Word for word, restate each of the records below.

++++ Data under study ++++

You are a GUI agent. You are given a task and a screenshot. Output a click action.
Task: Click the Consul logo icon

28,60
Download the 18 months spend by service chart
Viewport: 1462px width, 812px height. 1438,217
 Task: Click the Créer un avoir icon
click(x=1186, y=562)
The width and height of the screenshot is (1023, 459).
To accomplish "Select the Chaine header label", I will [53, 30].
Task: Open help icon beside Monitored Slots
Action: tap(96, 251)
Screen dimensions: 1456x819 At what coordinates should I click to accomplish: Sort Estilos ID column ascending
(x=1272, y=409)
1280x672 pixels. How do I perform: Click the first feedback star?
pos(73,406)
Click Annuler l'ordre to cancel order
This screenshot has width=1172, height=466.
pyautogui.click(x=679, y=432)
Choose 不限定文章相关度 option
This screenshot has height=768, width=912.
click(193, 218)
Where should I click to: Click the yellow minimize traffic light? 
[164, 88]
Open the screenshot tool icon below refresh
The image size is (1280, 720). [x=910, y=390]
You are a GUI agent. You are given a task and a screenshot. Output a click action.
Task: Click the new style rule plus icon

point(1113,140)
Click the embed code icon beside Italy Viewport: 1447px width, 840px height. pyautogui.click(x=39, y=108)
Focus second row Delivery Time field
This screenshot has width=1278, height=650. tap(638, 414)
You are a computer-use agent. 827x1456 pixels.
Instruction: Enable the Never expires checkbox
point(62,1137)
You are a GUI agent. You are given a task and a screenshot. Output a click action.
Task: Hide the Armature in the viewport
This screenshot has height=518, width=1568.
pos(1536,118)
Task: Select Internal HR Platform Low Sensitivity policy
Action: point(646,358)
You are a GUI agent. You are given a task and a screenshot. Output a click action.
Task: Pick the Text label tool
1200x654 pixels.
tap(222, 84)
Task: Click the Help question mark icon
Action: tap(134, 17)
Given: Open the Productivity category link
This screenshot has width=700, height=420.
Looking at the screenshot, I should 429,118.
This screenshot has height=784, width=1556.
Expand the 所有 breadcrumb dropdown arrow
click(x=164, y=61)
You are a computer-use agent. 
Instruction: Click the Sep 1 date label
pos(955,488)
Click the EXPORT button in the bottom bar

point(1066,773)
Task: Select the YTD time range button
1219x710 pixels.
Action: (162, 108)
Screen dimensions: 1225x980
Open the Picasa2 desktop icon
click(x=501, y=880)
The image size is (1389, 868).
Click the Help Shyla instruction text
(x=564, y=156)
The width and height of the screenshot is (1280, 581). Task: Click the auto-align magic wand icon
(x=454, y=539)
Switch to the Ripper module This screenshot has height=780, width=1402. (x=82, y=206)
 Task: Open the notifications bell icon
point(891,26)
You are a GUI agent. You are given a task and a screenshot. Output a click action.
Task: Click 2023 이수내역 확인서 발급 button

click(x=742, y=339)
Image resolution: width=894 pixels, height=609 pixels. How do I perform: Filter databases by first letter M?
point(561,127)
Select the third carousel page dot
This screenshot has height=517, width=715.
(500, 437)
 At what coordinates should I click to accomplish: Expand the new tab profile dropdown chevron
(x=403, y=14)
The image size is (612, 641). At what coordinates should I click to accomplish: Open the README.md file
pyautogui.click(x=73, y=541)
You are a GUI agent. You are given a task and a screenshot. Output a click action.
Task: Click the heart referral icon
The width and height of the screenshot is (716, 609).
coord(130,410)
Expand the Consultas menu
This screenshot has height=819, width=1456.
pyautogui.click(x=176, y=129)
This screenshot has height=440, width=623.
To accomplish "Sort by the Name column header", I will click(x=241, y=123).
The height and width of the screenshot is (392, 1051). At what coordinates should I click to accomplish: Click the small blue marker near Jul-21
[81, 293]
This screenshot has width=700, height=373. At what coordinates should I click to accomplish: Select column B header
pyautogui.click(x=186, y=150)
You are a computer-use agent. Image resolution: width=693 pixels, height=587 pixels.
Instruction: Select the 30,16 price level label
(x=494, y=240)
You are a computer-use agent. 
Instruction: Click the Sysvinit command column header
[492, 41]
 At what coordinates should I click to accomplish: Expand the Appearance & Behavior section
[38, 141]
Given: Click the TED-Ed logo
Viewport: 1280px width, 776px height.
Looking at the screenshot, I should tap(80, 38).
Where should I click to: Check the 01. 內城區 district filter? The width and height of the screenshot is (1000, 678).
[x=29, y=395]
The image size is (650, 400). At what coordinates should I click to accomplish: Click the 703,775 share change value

++++

### Result of this exercise
You are a GUI agent. You are given a task and a screenshot. Output a click action.
Task: Click the Consul logo icon

28,60
Download the 18 months spend by service chart
Viewport: 1462px width, 812px height. 1438,217
 Task: Click the Créer un avoir icon
click(x=1186, y=562)
The width and height of the screenshot is (1023, 459).
To accomplish "Select the Chaine header label", I will [53, 30].
Task: Open help icon beside Monitored Slots
Action: tap(96, 251)
Screen dimensions: 1456x819 At what coordinates should I click to accomplish: Sort Estilos ID column ascending
(x=1272, y=409)
1280x672 pixels. How do I perform: Click the first feedback star?
pos(73,406)
Click Annuler l'ordre to cancel order
This screenshot has width=1172, height=466.
pyautogui.click(x=679, y=432)
Choose 不限定文章相关度 option
This screenshot has height=768, width=912.
click(193, 218)
Where should I click to: Click the yellow minimize traffic light? 
[164, 88]
Open the screenshot tool icon below refresh
The image size is (1280, 720). [x=910, y=390]
You are a GUI agent. You are given a task and a screenshot. Output a click action.
Task: Click the new style rule plus icon

point(1113,140)
Click the embed code icon beside Italy Viewport: 1447px width, 840px height. pyautogui.click(x=39, y=108)
Focus second row Delivery Time field
This screenshot has width=1278, height=650. tap(638, 414)
You are a computer-use agent. 827x1456 pixels.
Instruction: Enable the Never expires checkbox
point(62,1137)
You are a GUI agent. You are given a task and a screenshot. Output a click action.
Task: Hide the Armature in the viewport
This screenshot has height=518, width=1568.
pos(1536,118)
Task: Select Internal HR Platform Low Sensitivity policy
Action: point(646,358)
You are a GUI agent. You are given a task and a screenshot. Output a click action.
Task: Pick the Text label tool
1200x654 pixels.
tap(222, 84)
Task: Click the Help question mark icon
Action: tap(134, 17)
Given: Open the Productivity category link
This screenshot has width=700, height=420.
Looking at the screenshot, I should 429,118.
This screenshot has height=784, width=1556.
Expand the 所有 breadcrumb dropdown arrow
click(x=164, y=61)
You are a computer-use agent. 
Instruction: Click the Sep 1 date label
pos(955,488)
Click the EXPORT button in the bottom bar

point(1066,773)
Task: Select the YTD time range button
1219x710 pixels.
Action: (162, 108)
Screen dimensions: 1225x980
Open the Picasa2 desktop icon
click(x=501, y=880)
The image size is (1389, 868).
Click the Help Shyla instruction text
(x=564, y=156)
The width and height of the screenshot is (1280, 581). Task: Click the auto-align magic wand icon
(x=454, y=539)
Switch to the Ripper module This screenshot has height=780, width=1402. (x=82, y=206)
 Task: Open the notifications bell icon
point(891,26)
You are a GUI agent. You are given a task and a screenshot. Output a click action.
Task: Click 2023 이수내역 확인서 발급 button

click(x=742, y=339)
Image resolution: width=894 pixels, height=609 pixels. How do I perform: Filter databases by first letter M?
point(561,127)
Select the third carousel page dot
This screenshot has height=517, width=715.
(500, 437)
 At what coordinates should I click to accomplish: Expand the new tab profile dropdown chevron
(x=403, y=14)
The image size is (612, 641). At what coordinates should I click to accomplish: Open the README.md file
pyautogui.click(x=73, y=541)
You are a GUI agent. You are given a task and a screenshot. Output a click action.
Task: Click the heart referral icon
The width and height of the screenshot is (716, 609).
coord(130,410)
Expand the Consultas menu
This screenshot has height=819, width=1456.
pyautogui.click(x=176, y=129)
This screenshot has height=440, width=623.
To accomplish "Sort by the Name column header", I will click(x=241, y=123).
The height and width of the screenshot is (392, 1051). At what coordinates should I click to accomplish: Click the small blue marker near Jul-21
[81, 293]
This screenshot has width=700, height=373. At what coordinates should I click to accomplish: Select column B header
pyautogui.click(x=186, y=150)
You are a computer-use agent. Image resolution: width=693 pixels, height=587 pixels.
Instruction: Select the 30,16 price level label
(x=494, y=240)
You are a computer-use agent. 
Instruction: Click the Sysvinit command column header
[492, 41]
 At what coordinates should I click to accomplish: Expand the Appearance & Behavior section
[38, 141]
Given: Click the TED-Ed logo
Viewport: 1280px width, 776px height.
Looking at the screenshot, I should tap(80, 38).
Where should I click to: Check the 01. 內城區 district filter? The width and height of the screenshot is (1000, 678).
[x=29, y=395]
The image size is (650, 400). At what coordinates should I click to accomplish: Click the 703,775 share change value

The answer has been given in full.